I put money down on the home but, as we were driving away, the Spirit told me, “If you buy that home, you will lose one of your children.” I told my wife of the impression and she had me turn around and rescind the offer. The housing company graciously returned our money, but now we had no place to live and we returned empty-handed. My wife was still in California when I went back to Utah on a business trip with coworkers. After a difficult and busy day, I left them and drove alone to a lot I had seen advertised. It was dark and I could barely see the ground I stood on, but as I walked the dim lot, I received such a spirit of deep peace that I knew this was the lot the Lord wanted us to build on and the place he wanted us to raise our children.

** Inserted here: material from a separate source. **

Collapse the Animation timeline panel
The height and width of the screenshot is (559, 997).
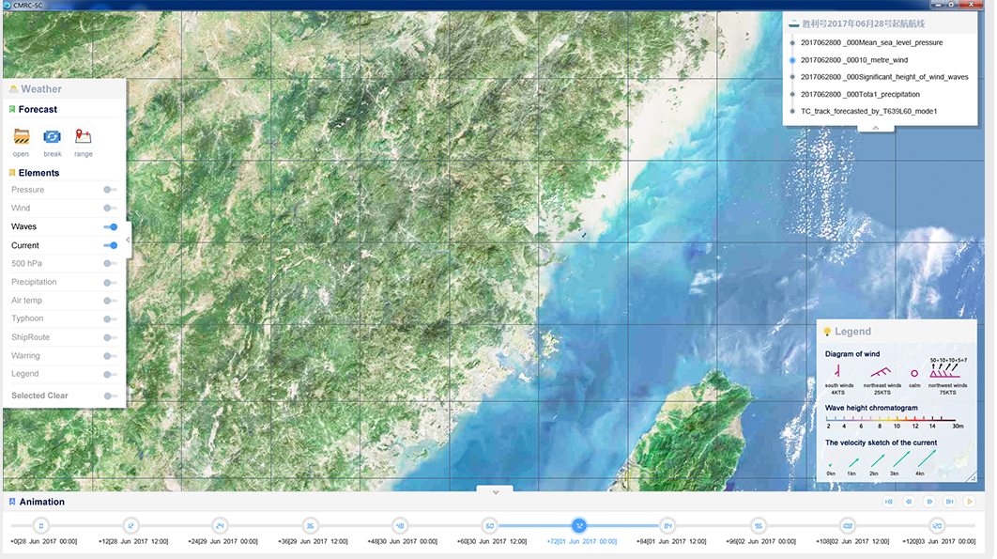(495, 490)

It has been a great blessing, and thus far, our children, now grown, are firm in the gospel and those with children are raising them in the ways of our savior, Jesus Christ. I can only attribute this to my wife’s good efforts and the friends and leaders who helped so much, all of which was all according to God’s tender mercy.
What did I really want? It wasn’t just a home after all. It was much more.

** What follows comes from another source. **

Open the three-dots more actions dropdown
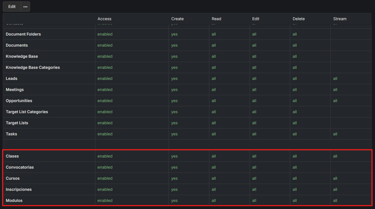375x209 pixels. 26,7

When we are on the Lord’s errand, we will find our superficial hopes blasted because if they don’t fit the Lord’s vision, we must either leave off His errand or determine that what we really want is what He wants. What He wants is always better!

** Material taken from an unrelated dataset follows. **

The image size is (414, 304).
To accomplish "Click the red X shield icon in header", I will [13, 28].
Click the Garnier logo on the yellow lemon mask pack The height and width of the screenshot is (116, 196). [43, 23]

The Saints: A Perfect Home in Kirtland?
The early Church of Jesus Christ of Latter-Day Saints’ members had a ‘perfect’ home. They had built a temple at Kirtland at great personal sacrifice. This appeared to be the ‘perfect’ home. Hadn’t many recorded visitations of angels there and wasn’t it here that Moses, Elias and Elijah appeared and restored the keys of the gathering of Israel, the dispensation of Abraham and the keys of the dispensation for the redemption of both the living and the dead?
But it wasn’t the Lord’s plan to have them stay. In D&C 117, we have an account of a group of saints that began coveting the land of Kirtland. They were reluctant to move on to build Zion elsewhere. It must have come as a shock when the Lord told them, “Let them repent of all their sins, and of all their covetous desires, before me… for what is property unto me? … Let the properties of Kirtland be turned out for debts, saith the Lord. Let them go…”
6 For have I not the fowls of heaven, and also the fish of the sea, and the beasts of the mountains? Have I not made the earth? Do I not hold the destinies of all the armies of the nations of the earth?
D&C 117:6-8
7 Therefore, will I not make solitary places to bud and to blossom, and to bring forth in abundance? saith the Lord.
8 Is there not room enough on the mountains of Adam-ondi-Ahman, and on the plains of Olaha Shinehah, or the land where Adam dwelt, that you should covet that which is but the drop, and neglect the more weighty matters?
The Lord knew that the saints were not to stay there. He even knew that saints of that generation would not be in Missouri long, even though that is where they were being sent to build Zion. The Lord gives interesting hints of the Salt Lake valley as their long-term destination:
· I can make desolate places blossom
· Consider the mountains of Adam Ondi-Ahman
· Consider the plains of Olaha Shinehah (the Garden of Eden)
They would cross the plains and the mountains of the Great Salt Lake would house a temple, and all nations would flow unto it. And the desolate valley would be made to blossom as the rose, just as Isaiah prophesied. It would take faith. Surely, compared to all the verdant, beautiful places the saints had called home, the Salt Lake valley laid in stark contrast. But fulfilling prophecy takes faith. And for that generation, it became the perfect home from which the gospel would go forth as a stone cut out of a mountain without hands, and it would roll forth and fill the earth. And it continues to roll forth.
Let us stop focusing on “that which is but the drop” and neglect building our eternal home.